Remove brisket from the pan and let it rest on the cutting board fat-side up for 20-30 minutes. Meanwhile, pour the sauce and vegetables from the roasting pan into a smaller saucepan. Skim fat from the surface of the cooking sauce, then reheat the sauce until hot (not boiling).
Cut fat cap off the brisket, then cut the brisket in thin slices against the grain. Serve topped with hot sauce and softened vegetables. Top with fresh green herbs for a pretty presentation, if desired.
Make Ahead Directions
Let the brisket slowly return to room temperature. Transfer brisket to a ceramic or glass baking dish, cover with plastic wrap and place in the refrigerator. Let the brisket chill overnight, or up to two days. You can also freeze the brisket up to a week ahead if you prefer.

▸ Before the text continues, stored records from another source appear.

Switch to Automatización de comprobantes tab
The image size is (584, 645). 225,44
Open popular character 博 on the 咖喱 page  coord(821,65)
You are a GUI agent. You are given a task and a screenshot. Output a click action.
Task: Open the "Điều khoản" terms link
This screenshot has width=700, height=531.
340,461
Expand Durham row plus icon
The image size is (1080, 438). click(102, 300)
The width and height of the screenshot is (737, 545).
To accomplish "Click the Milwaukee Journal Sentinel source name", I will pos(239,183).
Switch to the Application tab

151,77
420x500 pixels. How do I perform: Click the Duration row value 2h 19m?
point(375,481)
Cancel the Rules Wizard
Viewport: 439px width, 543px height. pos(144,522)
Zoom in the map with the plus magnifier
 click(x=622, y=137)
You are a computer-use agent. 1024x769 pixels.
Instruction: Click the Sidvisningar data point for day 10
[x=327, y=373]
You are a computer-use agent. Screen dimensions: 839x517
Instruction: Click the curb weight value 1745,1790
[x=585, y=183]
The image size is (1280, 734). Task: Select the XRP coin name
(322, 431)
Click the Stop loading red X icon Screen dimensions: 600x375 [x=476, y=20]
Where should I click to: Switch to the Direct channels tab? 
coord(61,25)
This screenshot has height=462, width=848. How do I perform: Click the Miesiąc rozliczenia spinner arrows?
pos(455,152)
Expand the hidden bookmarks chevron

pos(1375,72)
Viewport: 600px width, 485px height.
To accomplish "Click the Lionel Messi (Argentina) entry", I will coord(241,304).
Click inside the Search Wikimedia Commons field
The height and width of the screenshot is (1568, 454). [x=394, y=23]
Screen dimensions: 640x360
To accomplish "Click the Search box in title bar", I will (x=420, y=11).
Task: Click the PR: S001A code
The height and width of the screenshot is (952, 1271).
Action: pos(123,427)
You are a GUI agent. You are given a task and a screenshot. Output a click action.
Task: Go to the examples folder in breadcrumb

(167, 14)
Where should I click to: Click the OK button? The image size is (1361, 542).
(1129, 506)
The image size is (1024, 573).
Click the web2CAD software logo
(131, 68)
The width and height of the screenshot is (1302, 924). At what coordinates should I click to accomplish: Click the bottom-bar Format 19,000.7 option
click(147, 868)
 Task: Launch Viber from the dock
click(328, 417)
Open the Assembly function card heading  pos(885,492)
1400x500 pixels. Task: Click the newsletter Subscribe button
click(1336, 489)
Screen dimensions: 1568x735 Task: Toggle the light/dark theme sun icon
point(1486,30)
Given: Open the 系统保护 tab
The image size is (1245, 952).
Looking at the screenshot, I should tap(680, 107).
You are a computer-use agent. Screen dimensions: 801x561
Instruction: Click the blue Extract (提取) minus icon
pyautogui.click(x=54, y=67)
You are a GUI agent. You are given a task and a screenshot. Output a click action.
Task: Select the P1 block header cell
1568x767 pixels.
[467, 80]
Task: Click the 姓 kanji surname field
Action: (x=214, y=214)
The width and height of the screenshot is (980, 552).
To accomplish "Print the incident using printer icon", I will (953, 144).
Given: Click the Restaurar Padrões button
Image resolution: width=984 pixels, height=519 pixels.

1-2 hours before serving, remove the brisket from the refrigerator and preheat your oven to 350 degrees F. The fat in the sauce will have risen to the top, turned white, and solidified. Use a spoon to scoop the fat bits out of the sauce and discard.
Take the brisket out of the dish and brush any excess sauce back into the dish. Place brisket on a cutting board, fat-side up. Slice the meat cold—first cut the fat cap off the brisket, then cut the brisket in thin slices against the grain.
Return the sliced meat to the dish and spoon sauce over it, making sure to spoon a little sauce between each slice. Cover the dish with foil and place it in the oven.
Let the brisket roast for 45-60 minutes until heated through. You can cook it even longer to let it become more tender, if you wish. Serve with hot sauce and softened veggies.